### Kurze Übung A
Ersetze im Artikel zur Gassteuer „Mehrwertsteuer“ durch „Umsatzsteuer“ und gib die Passage von „Die deutsche Regierung“ bis „in Summe verbesserten.“ wieder.

### Artikel
━━━━
Die deutsche Regierung subventioniert den Verkauf von Gas über eine reduzierte Steuer bis in das Jahr 2018 hinaus. Beträgt die Mineralölsteuer für Benzin mittlerweile € 1,00 (rund $ 1,30 in US-Dollar) pro Liter (1 Gallone=4,546 Liter) zuzüglich Mehrwertsteuer, so beträgt sie bei Gas nur einen Bruchteil dessen, nämlich € 0,10 ($ 0,13 US-Dollar) zuzüglich Mehrwertsteuer. Für die Anschaffung der Fahrzeuge im Hause Klöcker war neben dem steuertechnischen Vorteil insbesondere von Bedeutung, dass im Rahmen der Umweltschutz-Zeirtifizierung nach DIN EN ISO 14001 (eine wichtige deutsche Auszeichnung, Deutsche Industrie Norm, ein Qualitätsstandard) aufgrund der geringeren Emission von gasbetriebenen Fahrzeugen Ökopunkte vergeben wurden, die die Emissions-Bilanz des Hauses Klöcker in Summe verbesserten.

Wurden anfangs Nachteile im Entscheidungsprozess deutlich, die im Zeitverlauf ausgeräumt worden sind?
━━━━
### Gegebene Daten
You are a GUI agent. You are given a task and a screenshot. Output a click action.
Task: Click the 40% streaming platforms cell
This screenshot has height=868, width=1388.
━━━━
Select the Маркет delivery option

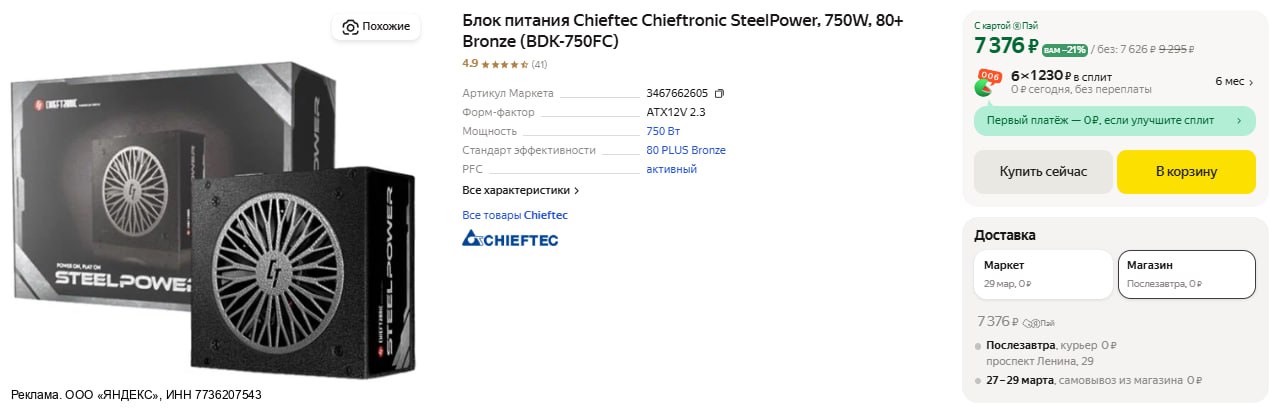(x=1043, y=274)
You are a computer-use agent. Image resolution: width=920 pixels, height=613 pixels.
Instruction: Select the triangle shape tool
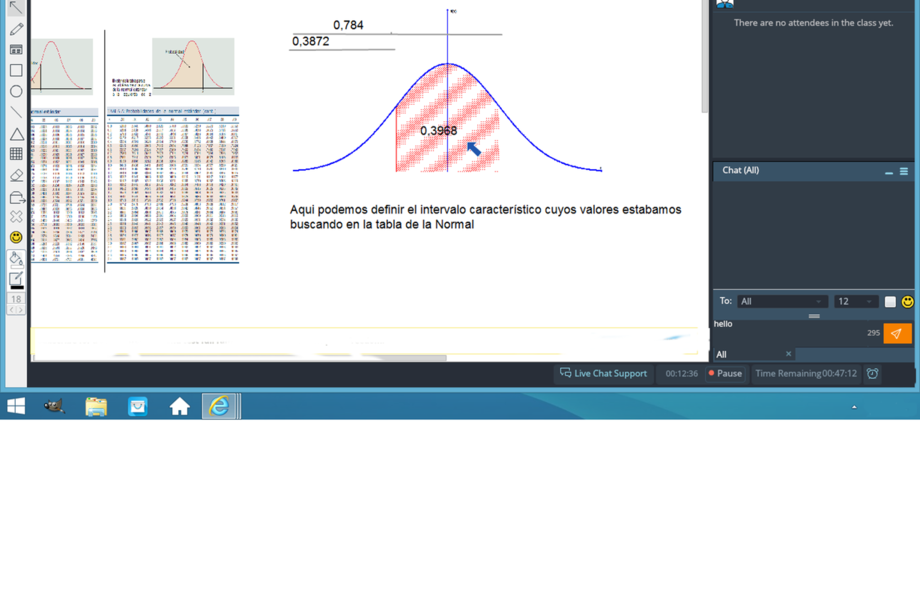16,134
━━━━
### Kurze Übung B
Schreib aus den Datensätzen die Zeilen von der Zeile mit „You are a GUI“ bis zur Zeile mit „This screenshot has height=868, width=1388.“ unverändert ab, beide eingeschlossen.

### Ergebnis der Übung A
Die deutsche Regierung subventioniert den Verkauf von Gas über eine reduzierte Steuer bis in das Jahr 2018 hinaus. Beträgt die Mineralölsteuer für Benzin mittlerweile € 1,00 (rund $ 1,30 in US-Dollar) pro Liter (1 Gallone=4,546 Liter) zuzüglich Umsatzsteuer, so beträgt sie bei Gas nur einen Bruchteil dessen, nämlich € 0,10 ($ 0,13 US-Dollar) zuzüglich Umsatzsteuer. Für die Anschaffung der Fahrzeuge im Hause Klöcker war neben dem steuertechnischen Vorteil insbesondere von Bedeutung, dass im Rahmen der Umweltschutz-Zeirtifizierung nach DIN EN ISO 14001 (eine wichtige deutsche Auszeichnung, Deutsche Industrie Norm, ein Qualitätsstandard) aufgrund der geringeren Emission von gasbetriebenen Fahrzeugen Ökopunkte vergeben wurden, die die Emissions-Bilanz des Hauses Klöcker in Summe verbesserten.

### Ergebnis der Übung B
You are a GUI agent. You are given a task and a screenshot. Output a click action.
Task: Click the 40% streaming platforms cell
This screenshot has height=868, width=1388.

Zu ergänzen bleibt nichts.